■ Try it ■
Please output each line of the data exactly as it appears.

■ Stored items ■
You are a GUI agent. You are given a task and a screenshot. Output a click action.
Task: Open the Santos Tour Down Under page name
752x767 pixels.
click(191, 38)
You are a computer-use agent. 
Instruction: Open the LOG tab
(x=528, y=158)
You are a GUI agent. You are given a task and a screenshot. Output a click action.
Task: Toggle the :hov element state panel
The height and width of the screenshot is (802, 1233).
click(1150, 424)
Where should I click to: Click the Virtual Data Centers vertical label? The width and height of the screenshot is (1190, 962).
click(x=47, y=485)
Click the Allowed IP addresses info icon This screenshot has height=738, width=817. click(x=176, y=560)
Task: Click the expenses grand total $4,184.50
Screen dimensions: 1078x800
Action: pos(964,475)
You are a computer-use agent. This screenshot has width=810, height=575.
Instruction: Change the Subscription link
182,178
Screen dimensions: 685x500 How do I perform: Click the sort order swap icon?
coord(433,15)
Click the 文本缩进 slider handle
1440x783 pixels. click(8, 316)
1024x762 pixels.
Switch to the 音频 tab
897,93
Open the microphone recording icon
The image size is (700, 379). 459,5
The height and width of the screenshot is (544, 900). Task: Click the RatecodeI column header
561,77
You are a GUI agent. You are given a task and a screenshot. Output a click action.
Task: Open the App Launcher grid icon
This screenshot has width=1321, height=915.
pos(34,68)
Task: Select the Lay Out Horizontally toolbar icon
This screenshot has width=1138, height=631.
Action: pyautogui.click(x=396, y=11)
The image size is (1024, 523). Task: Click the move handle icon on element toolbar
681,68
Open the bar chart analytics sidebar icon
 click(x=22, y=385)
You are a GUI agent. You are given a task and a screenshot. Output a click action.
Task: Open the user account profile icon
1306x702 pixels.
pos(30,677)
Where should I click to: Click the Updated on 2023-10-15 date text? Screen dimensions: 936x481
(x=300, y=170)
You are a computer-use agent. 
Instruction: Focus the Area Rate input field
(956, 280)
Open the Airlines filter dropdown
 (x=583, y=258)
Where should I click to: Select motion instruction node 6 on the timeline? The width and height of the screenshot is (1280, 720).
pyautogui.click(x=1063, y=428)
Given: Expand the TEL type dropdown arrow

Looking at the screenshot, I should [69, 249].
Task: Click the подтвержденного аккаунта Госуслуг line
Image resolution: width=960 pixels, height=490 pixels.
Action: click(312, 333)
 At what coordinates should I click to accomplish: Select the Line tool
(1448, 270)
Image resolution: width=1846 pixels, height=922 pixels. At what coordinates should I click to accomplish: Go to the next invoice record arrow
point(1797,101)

■ Task output ■
You are a GUI agent. You are given a task and a screenshot. Output a click action.
Task: Open the Santos Tour Down Under page name
752x767 pixels.
click(191, 38)
You are a computer-use agent. 
Instruction: Open the LOG tab
(x=528, y=158)
You are a GUI agent. You are given a task and a screenshot. Output a click action.
Task: Toggle the :hov element state panel
The height and width of the screenshot is (802, 1233).
click(1150, 424)
Where should I click to: Click the Virtual Data Centers vertical label? The width and height of the screenshot is (1190, 962).
click(x=47, y=485)
Click the Allowed IP addresses info icon This screenshot has height=738, width=817. click(x=176, y=560)
Task: Click the expenses grand total $4,184.50
Screen dimensions: 1078x800
Action: pos(964,475)
You are a computer-use agent. This screenshot has width=810, height=575.
Instruction: Change the Subscription link
182,178
Screen dimensions: 685x500 How do I perform: Click the sort order swap icon?
coord(433,15)
Click the 文本缩进 slider handle
1440x783 pixels. click(8, 316)
1024x762 pixels.
Switch to the 音频 tab
897,93
Open the microphone recording icon
The image size is (700, 379). 459,5
The height and width of the screenshot is (544, 900). Task: Click the RatecodeI column header
561,77
You are a GUI agent. You are given a task and a screenshot. Output a click action.
Task: Open the App Launcher grid icon
This screenshot has width=1321, height=915.
pos(34,68)
Task: Select the Lay Out Horizontally toolbar icon
This screenshot has width=1138, height=631.
Action: pyautogui.click(x=396, y=11)
The image size is (1024, 523). Task: Click the move handle icon on element toolbar
681,68
Open the bar chart analytics sidebar icon
 click(x=22, y=385)
You are a GUI agent. You are given a task and a screenshot. Output a click action.
Task: Open the user account profile icon
1306x702 pixels.
pos(30,677)
Where should I click to: Click the Updated on 2023-10-15 date text? Screen dimensions: 936x481
(x=300, y=170)
You are a computer-use agent. 
Instruction: Focus the Area Rate input field
(956, 280)
Open the Airlines filter dropdown
 (x=583, y=258)
Where should I click to: Select motion instruction node 6 on the timeline? The width and height of the screenshot is (1280, 720).
pyautogui.click(x=1063, y=428)
Given: Expand the TEL type dropdown arrow

Looking at the screenshot, I should [69, 249].
Task: Click the подтвержденного аккаунта Госуслуг line
Image resolution: width=960 pixels, height=490 pixels.
Action: click(312, 333)
 At what coordinates should I click to accomplish: Select the Line tool
(1448, 270)
Image resolution: width=1846 pixels, height=922 pixels. At what coordinates should I click to accomplish: Go to the next invoice record arrow
point(1797,101)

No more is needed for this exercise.